Unplanned extubation (UE) is commonly associated with poor outcomes in mechanically ventilated, critically ill patients. Preventive strategies are still difficult in the intensive care unit (ICU) [1]. Understanding the causes and consequences of UE are complex and still being debated.

Lee et al. [2] describe the clinical conditions of UE in surgical patients. Their major findings were that UE was associated with higher ICU and hospital mortality, reintubation rates, and acute physiology, age, and chronic health evaluation (APACHE) II scores. It was also associated with prolonged mechanical ventilation (MV) and ICU days. UE was associated with less sedation as assessed by the Richmond Agitation-Sedation Scale, a low PaO2/FiO2 ratio, and prolonged use of MV.
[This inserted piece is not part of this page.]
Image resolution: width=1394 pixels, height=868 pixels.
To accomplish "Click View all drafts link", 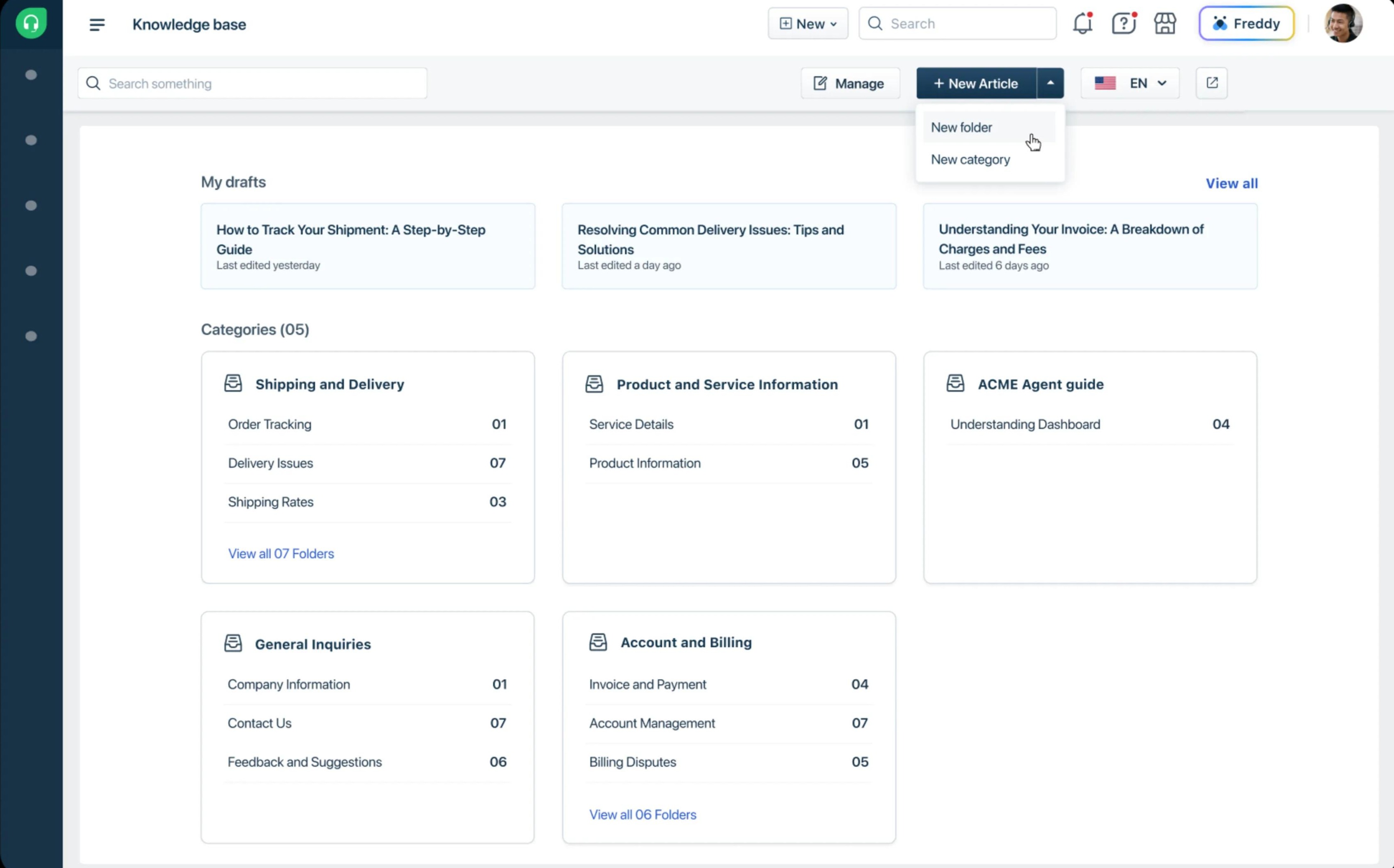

We have read their study, which opens with a good debate regarding information on how to design a proper protocol to prevent UE and for early prediction of high-risk patients. Although these results are congruent with those in previous studies, some aspects need clarification for adequate practical extrapolation.
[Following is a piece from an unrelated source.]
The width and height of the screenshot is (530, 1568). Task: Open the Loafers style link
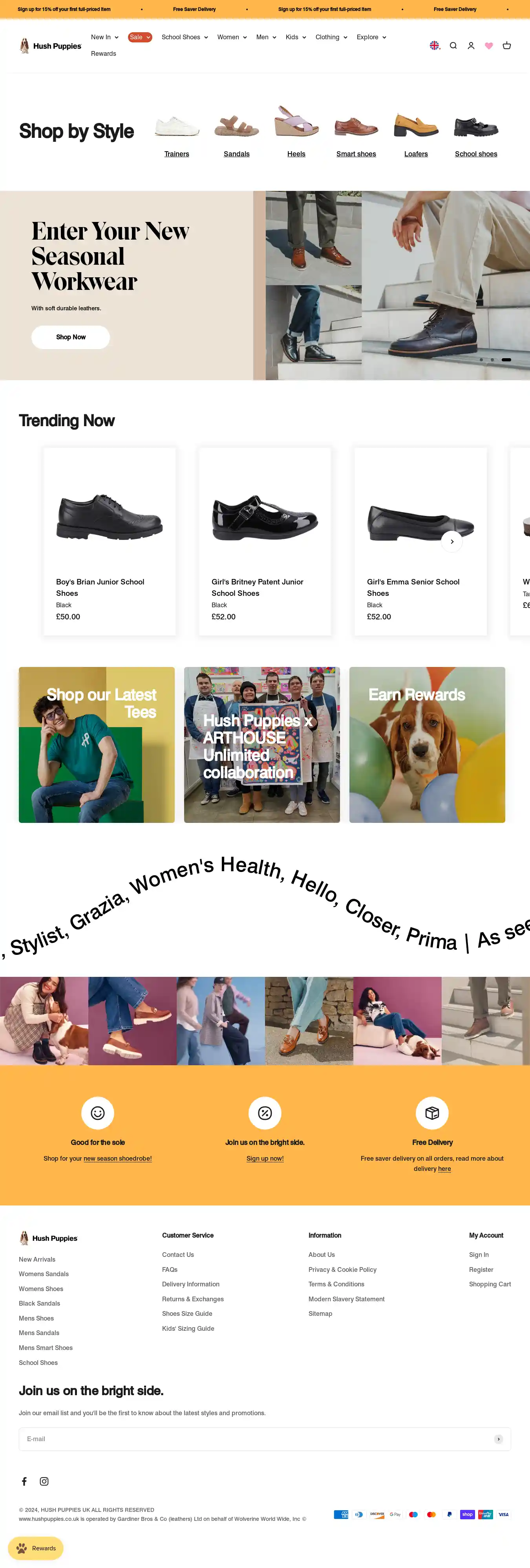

First, for a practical point of view, it should be clarified whether the relation of UE and mortality in critical surgical patients is an association or a cause. Briefly, it is necessary to take into account some key details of the surgical procedure: (1) during emergency surgery, some confounding factors (e.g., APACHE II score and neurologic diseases), which were more prevalent in UE patients, could influence the results [2]. There is no information on whether the UE subgroup patients were sicker than patients undergoing elective surgery. Commonly, as in this study, the latter group undergoes a shorter duration of MV and progress more favorably after extubation. Additionally, emergency surgery is associated with a higher mortality rate than elective cases, regardless of the UE rate. (2) Another issue is the finding that UE was more frequent in patients with unplanned admissions than in elective cases [2]. Knowing more about these factors could help us understand the differences.

Second, how sedation is applied and its influence on reintubation rates in the UE situation needs more clarification because it is a controversial issue [3]. For instance, De Groot et al. [4] found a significant association between UE and midazolam use. Curiously, Tung et al. [5] did not report patients suffering agitation and delirium or restraint use, which can interfere with the safety of MV. These clinical conditions may influence the UE rate and outcome.

Third, a key element is the relation between MV practice and UE. We know that during weaning from MV some factors—e.g., the weaning protocol, ventilation mode, gas exchange, inspiratory oxygenation fraction (FiO2)—influence UE [6]. These factors influence the patient–ventilator interaction, possibly shortening the duration of MV required and decreasing UE [7]. It would have been helpful to see some commentary on this subject by the authors.

Fourth, for preventive protocols, it would be interesting to know if the authors analyzed the timing for application of UE. Was there an association with the staff’s workload or the nurse-to-patient ratio? Was the quality of care different during daytime and after hours?

We think it is difficult to conclude that the increased mortality was due to UE—whether UE was a cause or occurred in association with it. It is possible to understand that patients who underwent UE also experienced different clinical conditions after surgery.

Further clinical trials are needed to identify clear associations and risk factors that could help to establish solid preventive strategies and protocols for UE in surgical ICUs.